Lawyer In Arsenic Poisoning Case: Attorney-Client Privilege Extends Through Death
Posted February 26, 2002
RALEIGH, N.C. — The lawyer in the case of a Raleigh man who was poisoned to death is being asked to break attorney-client privilege, but he said that privilege extends through death.
Richard Gammon represented Darril Willard, who police claim had some kind of relationship with Eric Miller's wife, Ann. Miller died from arsenic poisoning on Dec. 2, 2000. Willard committed suicide in his garage in January 2001 after police turned their investigation toward him and searched his house.

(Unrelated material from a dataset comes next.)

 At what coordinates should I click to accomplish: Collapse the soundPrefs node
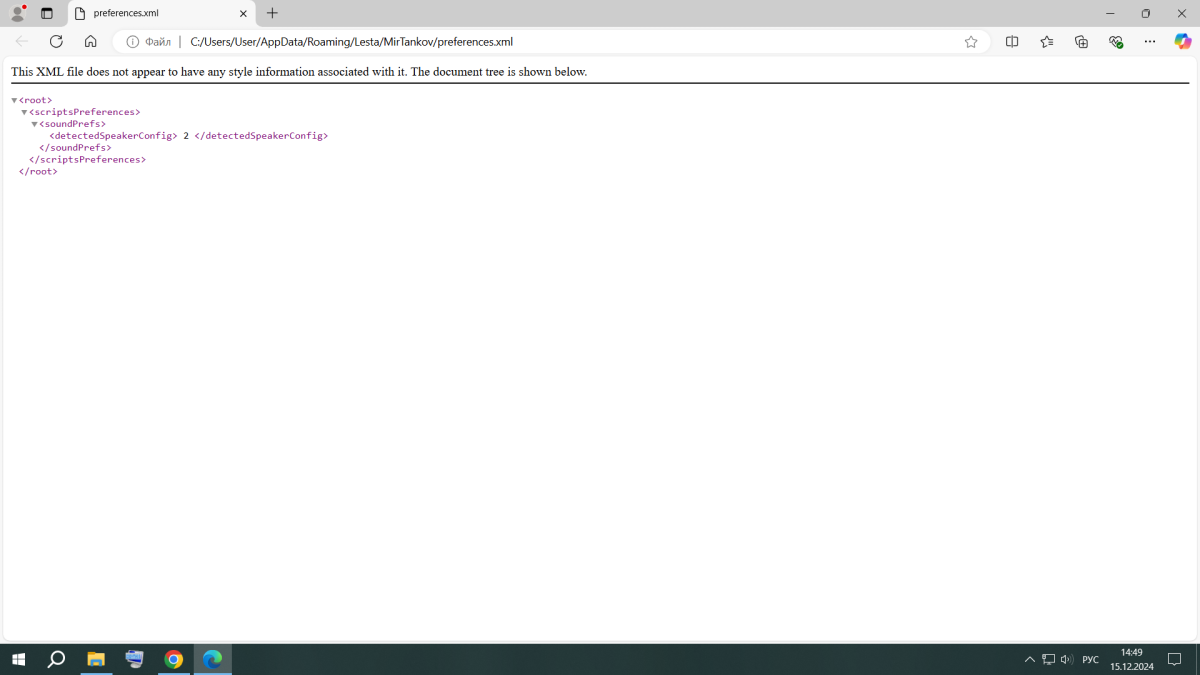point(34,125)
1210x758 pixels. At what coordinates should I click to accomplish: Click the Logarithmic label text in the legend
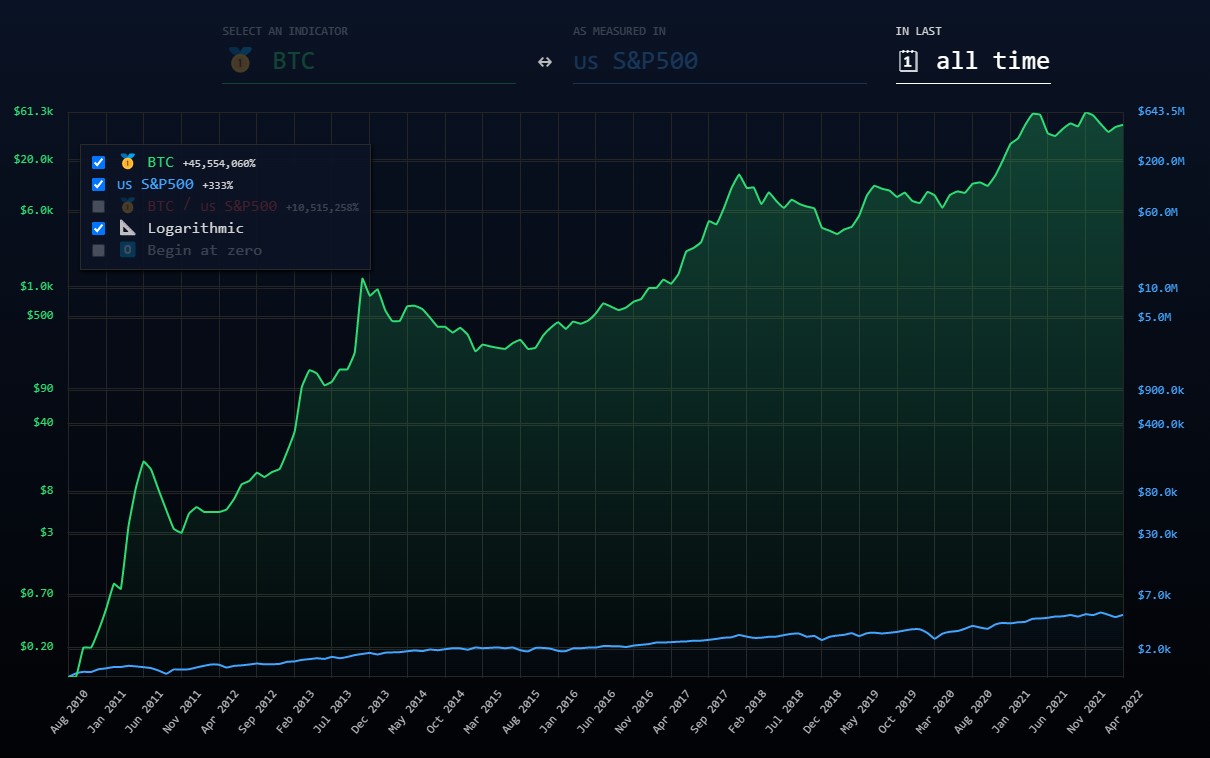pos(195,228)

In a petition submitted by Wake County District Attorney Colon Willoughby, he wants Judge Donald Stephens to force Gammon to disclose what his client had told him, thereby breaking attorney-client privilege.
"Since my client is deceased, then the district attorney thinks that he is on some legal ground to try to compel me to say what has been told to me," Gammon said.
Gammon said the attorney-client privilege holds even after death.
"The United States Supreme Court says that attorney-client privilege survives death. As least for my business right now, what the U.S. Supreme Court says is what I would go by, that it indeed survives death," he said.
Willoughby said Yvette Willard, the deceased's widow, told investigators Gammon told her husband that he could face an attempted murder charge.
The petition also contained a statement by Yvette Willard, who wants Gammon to release any information he may have. Yvette Willard is serving as the executor of her late husband's estate.
"I think the issue probably is whether or not the executor has the power to waive that privilege," Willoughby said.
Gammon has not yet decided what to do, but he is seeking counsel.
Stephens will hold a hearing on the issue in two weeks.